» Exercise goal:
Set down all the lines below, each one exactly as shown.

[Stored data]
• • • • • • •

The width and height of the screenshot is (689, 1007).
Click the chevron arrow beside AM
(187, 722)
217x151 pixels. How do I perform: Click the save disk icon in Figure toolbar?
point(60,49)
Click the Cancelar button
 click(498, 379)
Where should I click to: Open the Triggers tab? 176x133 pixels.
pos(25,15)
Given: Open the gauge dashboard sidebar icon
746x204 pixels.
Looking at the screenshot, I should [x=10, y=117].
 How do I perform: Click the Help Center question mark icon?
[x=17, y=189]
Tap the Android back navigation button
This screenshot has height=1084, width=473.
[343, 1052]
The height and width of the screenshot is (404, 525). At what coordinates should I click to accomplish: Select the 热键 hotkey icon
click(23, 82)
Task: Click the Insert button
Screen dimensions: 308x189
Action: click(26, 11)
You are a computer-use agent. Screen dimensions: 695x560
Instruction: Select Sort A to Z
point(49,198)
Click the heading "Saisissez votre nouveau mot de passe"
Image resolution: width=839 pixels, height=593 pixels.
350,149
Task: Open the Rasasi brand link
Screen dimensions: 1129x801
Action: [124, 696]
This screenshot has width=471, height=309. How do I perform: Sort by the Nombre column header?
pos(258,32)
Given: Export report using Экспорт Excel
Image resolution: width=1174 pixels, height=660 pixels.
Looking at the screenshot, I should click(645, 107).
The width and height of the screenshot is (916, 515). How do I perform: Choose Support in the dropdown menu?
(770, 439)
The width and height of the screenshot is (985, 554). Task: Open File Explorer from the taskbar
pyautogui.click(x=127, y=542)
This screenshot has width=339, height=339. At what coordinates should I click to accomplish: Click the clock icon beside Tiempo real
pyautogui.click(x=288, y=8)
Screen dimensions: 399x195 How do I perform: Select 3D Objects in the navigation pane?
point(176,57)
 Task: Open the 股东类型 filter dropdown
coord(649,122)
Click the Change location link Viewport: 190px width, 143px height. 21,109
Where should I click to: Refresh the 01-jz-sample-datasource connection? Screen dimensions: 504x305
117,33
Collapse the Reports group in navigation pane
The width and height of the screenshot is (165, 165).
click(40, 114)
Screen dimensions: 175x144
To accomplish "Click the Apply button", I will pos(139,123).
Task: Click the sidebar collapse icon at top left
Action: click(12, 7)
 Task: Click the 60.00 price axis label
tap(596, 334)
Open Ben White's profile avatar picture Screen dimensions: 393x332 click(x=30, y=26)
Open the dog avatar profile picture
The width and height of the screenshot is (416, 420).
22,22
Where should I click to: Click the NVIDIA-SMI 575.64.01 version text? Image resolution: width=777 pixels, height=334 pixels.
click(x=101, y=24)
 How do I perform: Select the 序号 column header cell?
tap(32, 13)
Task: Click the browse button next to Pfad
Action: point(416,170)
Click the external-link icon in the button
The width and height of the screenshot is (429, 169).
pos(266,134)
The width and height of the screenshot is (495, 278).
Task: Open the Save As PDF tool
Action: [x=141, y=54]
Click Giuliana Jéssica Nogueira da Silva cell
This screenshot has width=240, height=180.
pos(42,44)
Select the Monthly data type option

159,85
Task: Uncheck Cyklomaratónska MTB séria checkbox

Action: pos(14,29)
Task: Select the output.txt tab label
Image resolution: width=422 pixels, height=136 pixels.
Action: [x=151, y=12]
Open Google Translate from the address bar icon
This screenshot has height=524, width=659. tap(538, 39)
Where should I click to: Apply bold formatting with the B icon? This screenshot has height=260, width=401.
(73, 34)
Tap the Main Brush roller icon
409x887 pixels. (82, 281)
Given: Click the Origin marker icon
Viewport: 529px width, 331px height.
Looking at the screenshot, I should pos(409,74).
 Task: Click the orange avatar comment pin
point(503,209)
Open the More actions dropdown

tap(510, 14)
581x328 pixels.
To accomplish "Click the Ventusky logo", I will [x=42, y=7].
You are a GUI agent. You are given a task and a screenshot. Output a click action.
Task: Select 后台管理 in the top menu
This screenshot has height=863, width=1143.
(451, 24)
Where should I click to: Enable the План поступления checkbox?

• • • • • • •

» Exercise output:
The width and height of the screenshot is (689, 1007).
Click the chevron arrow beside AM
(187, 722)
217x151 pixels. How do I perform: Click the save disk icon in Figure toolbar?
point(60,49)
Click the Cancelar button
 click(498, 379)
Where should I click to: Open the Triggers tab? 176x133 pixels.
pos(25,15)
Given: Open the gauge dashboard sidebar icon
746x204 pixels.
Looking at the screenshot, I should [x=10, y=117].
 How do I perform: Click the Help Center question mark icon?
[x=17, y=189]
Tap the Android back navigation button
This screenshot has height=1084, width=473.
[343, 1052]
The height and width of the screenshot is (404, 525). At what coordinates should I click to accomplish: Select the 热键 hotkey icon
click(23, 82)
Task: Click the Insert button
Screen dimensions: 308x189
Action: click(26, 11)
You are a computer-use agent. Screen dimensions: 695x560
Instruction: Select Sort A to Z
point(49,198)
Click the heading "Saisissez votre nouveau mot de passe"
Image resolution: width=839 pixels, height=593 pixels.
350,149
Task: Open the Rasasi brand link
Screen dimensions: 1129x801
Action: [124, 696]
This screenshot has width=471, height=309. How do I perform: Sort by the Nombre column header?
pos(258,32)
Given: Export report using Экспорт Excel
Image resolution: width=1174 pixels, height=660 pixels.
Looking at the screenshot, I should click(645, 107).
The width and height of the screenshot is (916, 515). How do I perform: Choose Support in the dropdown menu?
(770, 439)
The width and height of the screenshot is (985, 554). Task: Open File Explorer from the taskbar
pyautogui.click(x=127, y=542)
This screenshot has width=339, height=339. At what coordinates should I click to accomplish: Click the clock icon beside Tiempo real
pyautogui.click(x=288, y=8)
Screen dimensions: 399x195 How do I perform: Select 3D Objects in the navigation pane?
point(176,57)
 Task: Open the 股东类型 filter dropdown
coord(649,122)
Click the Change location link Viewport: 190px width, 143px height. 21,109
Where should I click to: Refresh the 01-jz-sample-datasource connection? Screen dimensions: 504x305
117,33
Collapse the Reports group in navigation pane
The width and height of the screenshot is (165, 165).
click(40, 114)
Screen dimensions: 175x144
To accomplish "Click the Apply button", I will pos(139,123).
Task: Click the sidebar collapse icon at top left
Action: click(12, 7)
 Task: Click the 60.00 price axis label
tap(596, 334)
Open Ben White's profile avatar picture Screen dimensions: 393x332 click(x=30, y=26)
Open the dog avatar profile picture
The width and height of the screenshot is (416, 420).
22,22
Where should I click to: Click the NVIDIA-SMI 575.64.01 version text? Image resolution: width=777 pixels, height=334 pixels.
click(x=101, y=24)
 How do I perform: Select the 序号 column header cell?
tap(32, 13)
Task: Click the browse button next to Pfad
Action: point(416,170)
Click the external-link icon in the button
The width and height of the screenshot is (429, 169).
pos(266,134)
The width and height of the screenshot is (495, 278).
Task: Open the Save As PDF tool
Action: [x=141, y=54]
Click Giuliana Jéssica Nogueira da Silva cell
This screenshot has width=240, height=180.
pos(42,44)
Select the Monthly data type option

159,85
Task: Uncheck Cyklomaratónska MTB séria checkbox

Action: pos(14,29)
Task: Select the output.txt tab label
Image resolution: width=422 pixels, height=136 pixels.
Action: [x=151, y=12]
Open Google Translate from the address bar icon
This screenshot has height=524, width=659. tap(538, 39)
Where should I click to: Apply bold formatting with the B icon? This screenshot has height=260, width=401.
(73, 34)
Tap the Main Brush roller icon
409x887 pixels. (82, 281)
Given: Click the Origin marker icon
Viewport: 529px width, 331px height.
Looking at the screenshot, I should pos(409,74).
 Task: Click the orange avatar comment pin
point(503,209)
Open the More actions dropdown

tap(510, 14)
581x328 pixels.
To accomplish "Click the Ventusky logo", I will [x=42, y=7].
You are a GUI agent. You are given a task and a screenshot. Output a click action.
Task: Select 后台管理 in the top menu
This screenshot has height=863, width=1143.
(451, 24)
Where should I click to: Enable the План поступления checkbox?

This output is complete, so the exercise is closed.